Greene, an ally of US President Donald Trump, had echoed the growing consensus of rights groups, academics, and United Nations experts that Israel is carrying out a genocide in Gaza. “It’s the most truthful and easiest thing to say that Oct 7th in Israel was horrific and all hostages must be returned, but so is the genocide, humanitarian crisis, and starvation happening in Gaza,” she wrote in a social media post. AIPAC called Greene’s comment “disgusting” and stated, “Let’s call this what it is: Marjorie Taylor Greene is the newest member of the anti-Israel Squad.”

The United Nations defines genocide as “acts committed with intent to destroy, in whole or in part, a national, ethnical, racial or religious group”. Over the past 22 months, Israel has destroyed nearly all of Gaza, repeatedly displaced the enclave’s population, killed more than 61,000 people, and imposed a suffocating blockade that sparked deadly hunger in the territory. At least 197 people have starved to death in Gaza, including 96 children, according to local health authorities.
Despite AIPAC’s efforts to mitigate growing outrage over Israel’s starvation policy in Gaza, many congressmembers, including some legislators backed by AIPAC, have begun condemning Israel’s conduct in Gaza. Democratic Congresswoman Valerie Foushee, whom AIPAC helped elect to Congress in 2022 with $2m in campaign spending, said she was co-sponsoring a bill to block offensive weapons to Israel. “We simply cannot continue to provide the Israeli government with weapons when they are not being used in accordance with international law to maximize the protection of civilians in Gaza,” Foushee wrote in a social media post.
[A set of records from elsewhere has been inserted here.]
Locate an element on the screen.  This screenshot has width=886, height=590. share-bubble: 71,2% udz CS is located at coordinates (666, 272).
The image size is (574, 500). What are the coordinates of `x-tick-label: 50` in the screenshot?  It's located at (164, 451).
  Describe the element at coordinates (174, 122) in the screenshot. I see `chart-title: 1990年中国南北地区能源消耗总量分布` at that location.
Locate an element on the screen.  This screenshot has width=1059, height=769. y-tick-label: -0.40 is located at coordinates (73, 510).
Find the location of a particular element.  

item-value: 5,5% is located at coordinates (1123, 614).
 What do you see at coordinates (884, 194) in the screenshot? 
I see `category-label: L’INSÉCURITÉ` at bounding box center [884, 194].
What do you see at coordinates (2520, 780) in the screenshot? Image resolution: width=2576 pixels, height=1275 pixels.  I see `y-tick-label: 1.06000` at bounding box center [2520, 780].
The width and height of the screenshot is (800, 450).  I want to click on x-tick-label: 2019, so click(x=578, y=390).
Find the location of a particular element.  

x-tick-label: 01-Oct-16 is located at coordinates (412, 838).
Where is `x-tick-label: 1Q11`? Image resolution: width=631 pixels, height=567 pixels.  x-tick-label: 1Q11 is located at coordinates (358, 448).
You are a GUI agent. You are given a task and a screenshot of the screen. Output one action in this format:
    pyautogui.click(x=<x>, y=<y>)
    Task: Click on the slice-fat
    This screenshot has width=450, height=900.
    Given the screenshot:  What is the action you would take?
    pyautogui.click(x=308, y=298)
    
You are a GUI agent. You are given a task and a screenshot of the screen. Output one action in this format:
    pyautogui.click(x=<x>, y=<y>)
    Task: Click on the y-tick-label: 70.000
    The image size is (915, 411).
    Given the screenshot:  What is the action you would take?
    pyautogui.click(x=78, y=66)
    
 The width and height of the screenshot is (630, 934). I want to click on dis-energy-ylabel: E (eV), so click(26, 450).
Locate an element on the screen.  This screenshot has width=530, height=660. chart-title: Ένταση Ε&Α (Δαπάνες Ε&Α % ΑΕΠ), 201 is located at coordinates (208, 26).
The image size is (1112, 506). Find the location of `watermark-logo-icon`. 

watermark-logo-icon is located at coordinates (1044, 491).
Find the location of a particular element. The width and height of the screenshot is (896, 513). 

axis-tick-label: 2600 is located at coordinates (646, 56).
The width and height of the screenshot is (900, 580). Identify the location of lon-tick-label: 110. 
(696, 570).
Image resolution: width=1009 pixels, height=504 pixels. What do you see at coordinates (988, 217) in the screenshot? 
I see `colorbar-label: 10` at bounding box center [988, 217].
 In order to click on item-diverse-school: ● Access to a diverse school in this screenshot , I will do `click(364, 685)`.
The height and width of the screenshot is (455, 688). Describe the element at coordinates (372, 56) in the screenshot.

Meanwhile, a recent poll found that 79% of Jewish Israelis are “not troubled” by reports of famine in Gaza, despite growing global outrage. However, some Israelis are beginning to speak out against the war, with hundreds of demonstrators led by wounded soldiers and families of captives marching on the Knesset, Israel’s parliament, in Jerusalem, demanding that the war on Gaza be ended. Israeli scholar Ori Goldberg argued that images of hunger provoke a deeper response because they tap into the most traumatic layer of Israeli Jewish memory: the Holocaust.